E non è stata certo incoraggiante l’uscita del presidente del Comitato di esperti, Patrizio Bianchi, già assessore all’istruzione dell’Emilia che, intervistato da Radio Popolare di Milano, ha dimostrato di avere una certa difficoltà nel distinguere tra Consiglio di Facoltà, Consiglio d’Istituto e Collegio dei docenti.

Nel furore meritocratico che sembra tutto travolgere, si è inserito anche il noto INVALSI. Proprio nel momento in cui sembrava che l’emergenza avesse fatto giustizia dell’inutile e spesso stupido corredo di test dell’INVALSI, la presidente dell’Istituto, durante un’audizione parlamentare, ha annunciato che si stanno mettendo a punto delle prove “formative” che dovrebbero servire a orientare gli alunni delle scuole nelle loro scelte future.

Tali prove potrebbero essere proposte volontariamente da parte degli insegnanti. È legittimo chiedersi quale sia il senso di una tale proposta se non quello di dimostrare l’utilità (o l’ inutilità?) dell’INVALSI.

La scuola sta fronteggiando un’emergenza gravissima solo grazie allo spirito di sacrificio e alla professionalità degli insegnanti, che si sono adattati a modalità relazionali e didattiche inusitate, utilizzando le proprie attrezzature informatiche e inventandosi soluzioni per mantenere il contatto con i propri allievi. Tuttavia, sono molto affaticati dal carico di lavoro aumentato, svolto tra l’altro in condizioni emotivamente difficili. Quanti vorranno tormentarsi ulteriormente con i test INVALSI?

Ennesimo problema per il quale il Ministero mostra indifferenza è quello delle piattaforme su cui si sta svolgendo la didattica e distanza. Per questa attività sono stati stanziati 85.000.000 di euro, destinati soprattutto, a quanto sembra, a mettere dei computer o tablet a disposizione degli studenti che ne hanno necessità.
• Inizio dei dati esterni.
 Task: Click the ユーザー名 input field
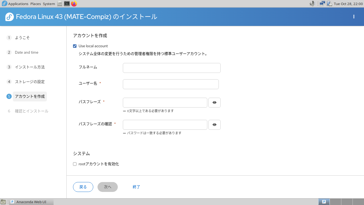pos(171,84)
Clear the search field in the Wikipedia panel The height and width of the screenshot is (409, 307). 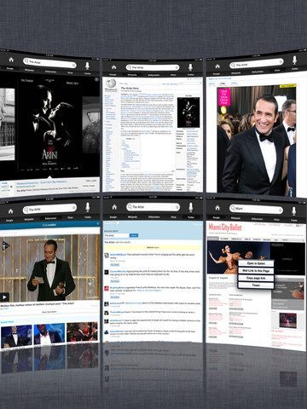(177, 67)
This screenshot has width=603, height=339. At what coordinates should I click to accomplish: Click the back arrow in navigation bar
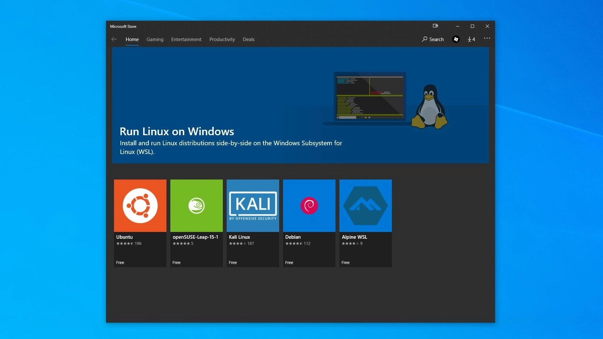click(114, 39)
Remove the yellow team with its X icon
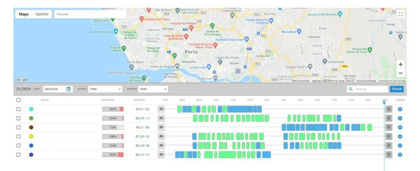Viewport: 420px width, 171px height. pyautogui.click(x=400, y=137)
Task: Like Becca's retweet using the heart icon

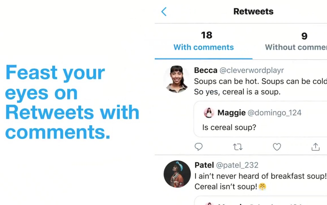Action: [x=277, y=147]
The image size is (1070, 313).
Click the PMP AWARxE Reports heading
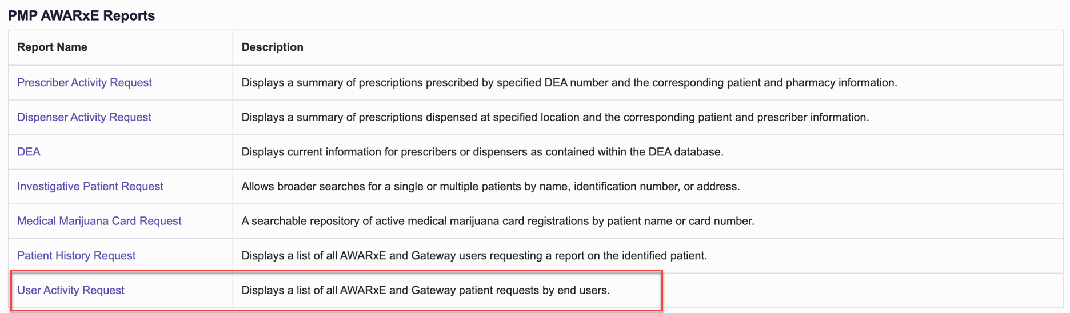click(x=81, y=15)
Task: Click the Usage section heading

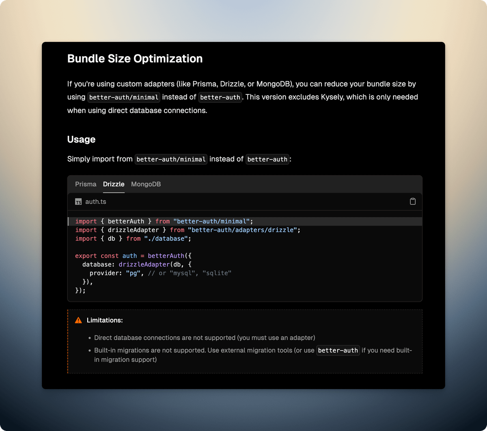Action: tap(81, 139)
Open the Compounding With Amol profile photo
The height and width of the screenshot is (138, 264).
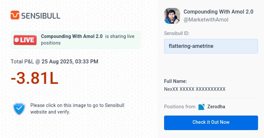coord(172,16)
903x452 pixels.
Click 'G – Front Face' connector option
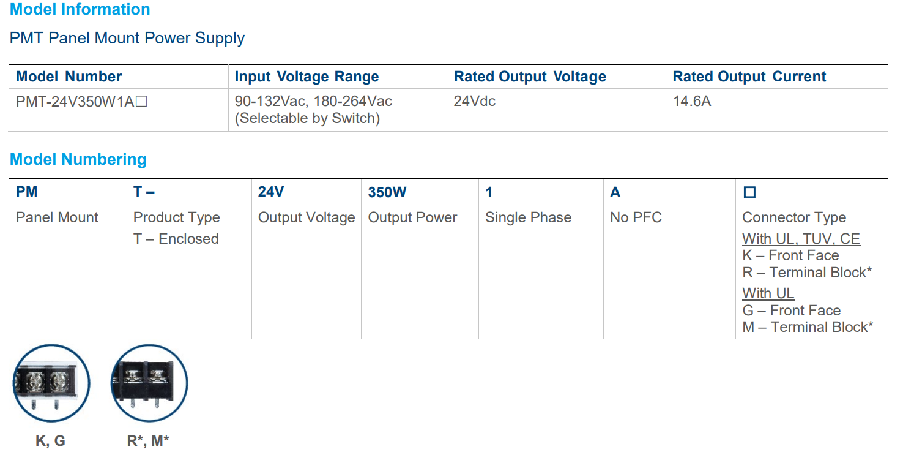791,311
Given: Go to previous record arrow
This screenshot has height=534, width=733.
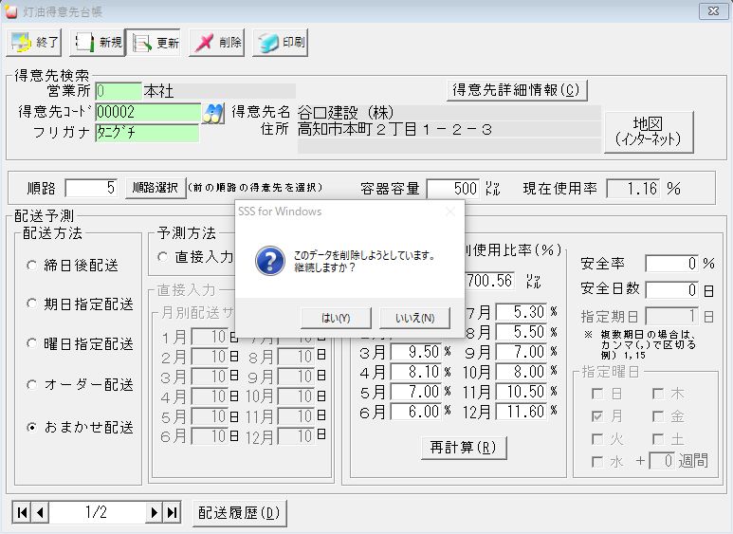Looking at the screenshot, I should tap(40, 512).
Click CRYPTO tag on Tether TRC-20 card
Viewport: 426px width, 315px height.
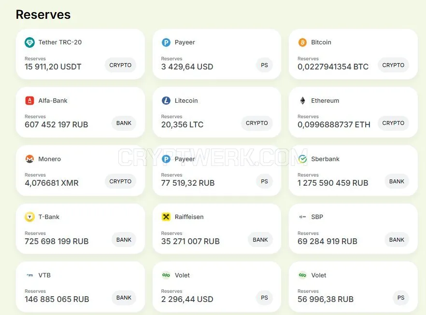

È però evidente che se la didattica a distanza dovrà, purtroppo, continuare, per alcuni periodi o per situazioni di recrudescenza della pandemia, anche nel prossimo anno scolastico, non si può continuare a usare piattaforme private scelte dalle singole scuole con criteri poco chiari. È quindi necessario pensare a una piattaforma pubblica a cui le scuole possano fare riferimento, evitando tra l’altro che dei privati possano, come accade attualmente, entrare in possesso di dati sensibili di minori, praticamente con la complicità delle istituzioni.

Tuttavia, sul sito del Ministero si trovano soltanto delle presentazioni e delle istruzioni d’uso di diverse piattaforme private, senza accenni critici al loro impiego né all’idea di avviare la costruzione di una pubblica.